> WORK ORDER: From the listing below, output the lines between the one with "Given: Click the" and the one with "This screenshot has height=840, width=1436.", including those two, and nothing else. Pictures are not copied.

BEGIN SOURCE MATERIAL

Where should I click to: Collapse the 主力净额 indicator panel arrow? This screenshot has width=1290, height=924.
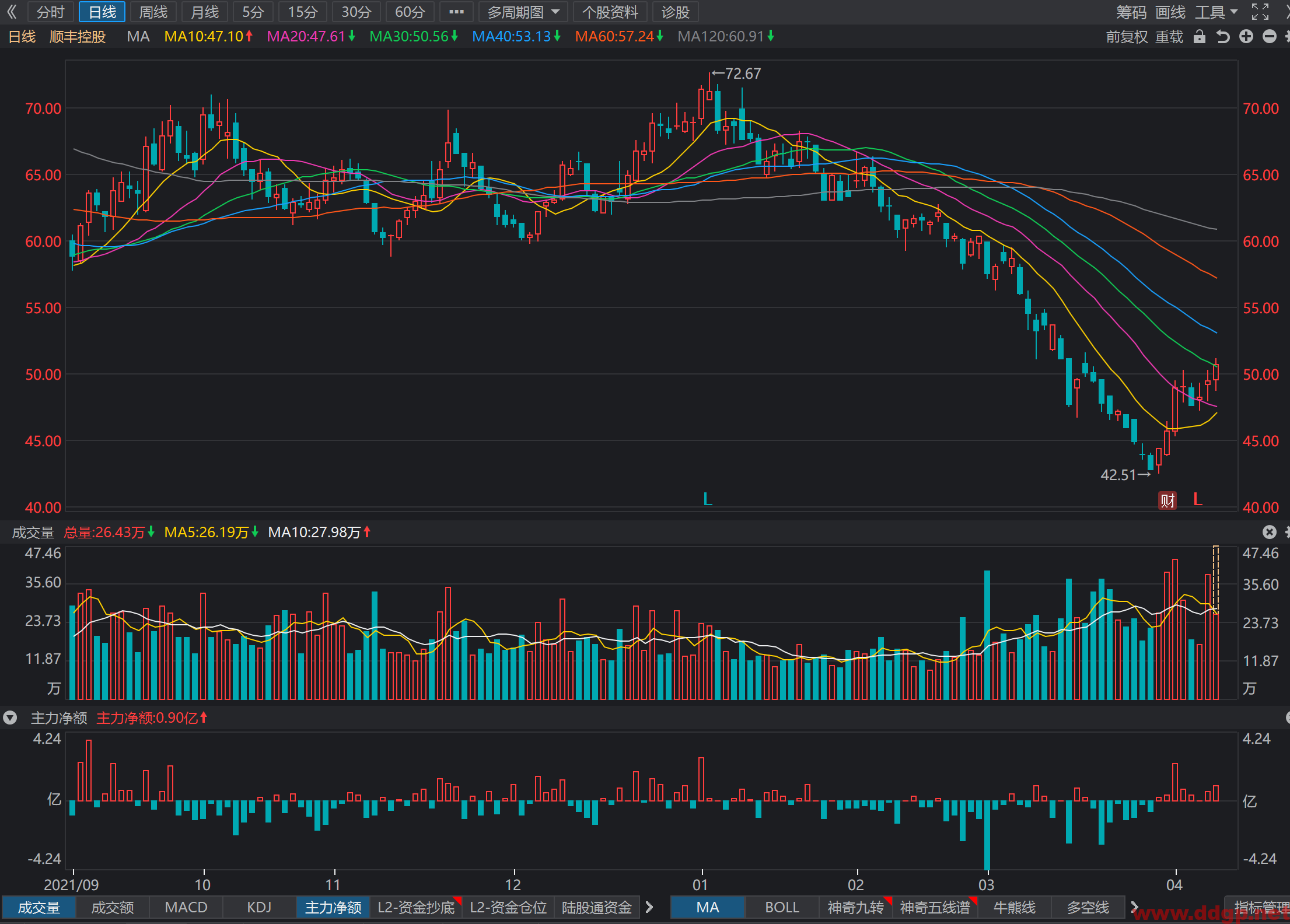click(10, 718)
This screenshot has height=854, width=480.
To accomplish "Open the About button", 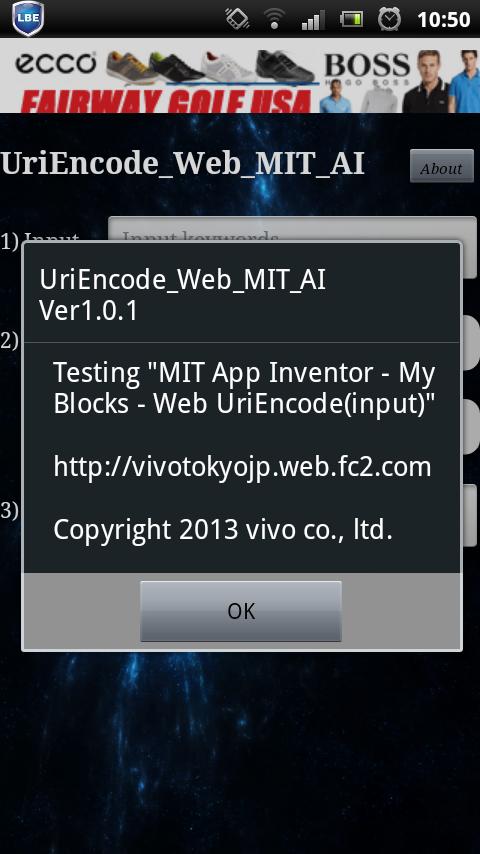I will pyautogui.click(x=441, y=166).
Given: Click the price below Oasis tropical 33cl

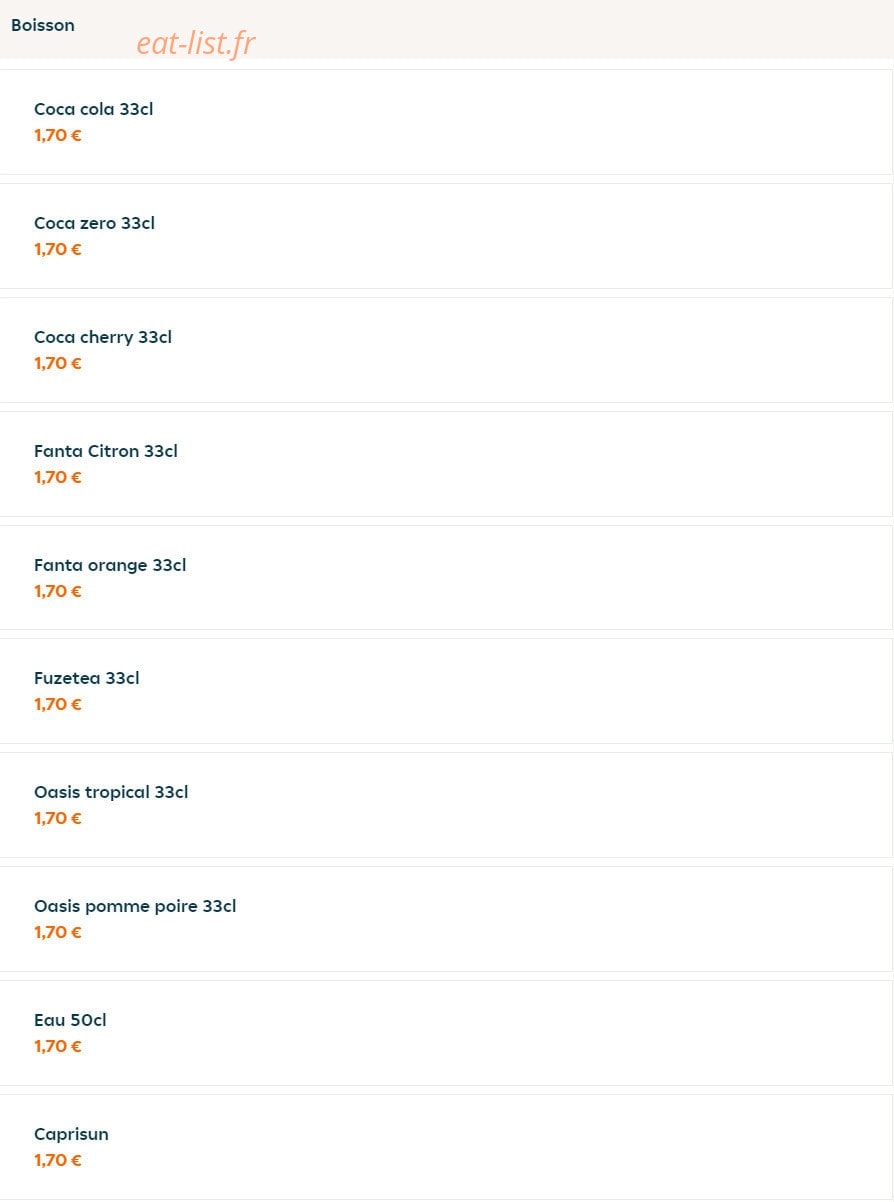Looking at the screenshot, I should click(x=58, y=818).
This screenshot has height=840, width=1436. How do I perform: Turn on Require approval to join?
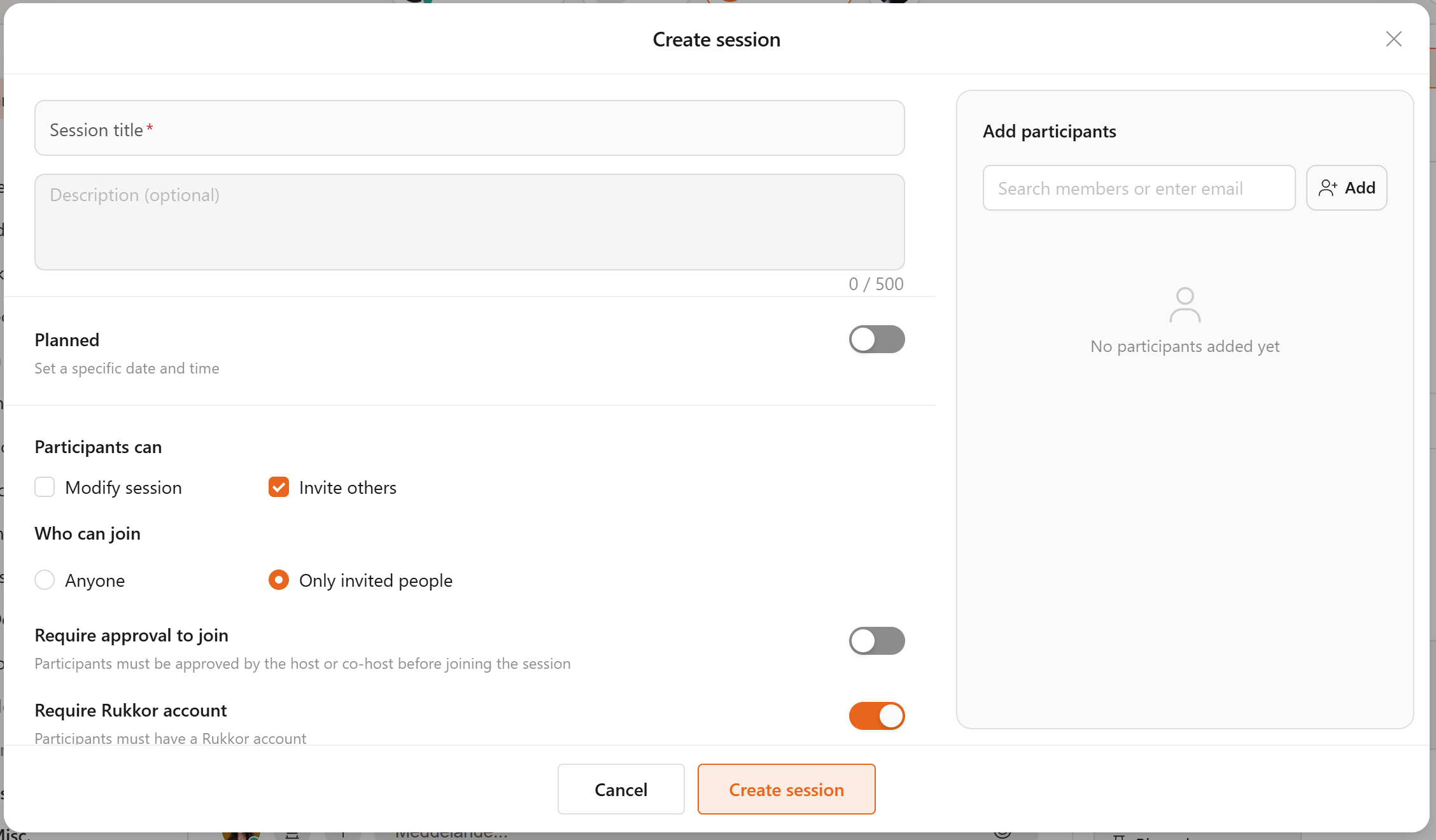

END SOURCE MATERIAL
BEGIN SOURCE MATERIAL

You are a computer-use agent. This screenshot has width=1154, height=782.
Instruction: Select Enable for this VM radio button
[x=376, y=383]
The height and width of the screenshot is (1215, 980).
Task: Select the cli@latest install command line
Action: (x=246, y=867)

END SOURCE MATERIAL

> YOUR SOLUTION:
Given: Click the price below Oasis tropical 33cl

Looking at the screenshot, I should click(x=58, y=818).
This screenshot has height=840, width=1436. How do I perform: Turn on Require approval to join?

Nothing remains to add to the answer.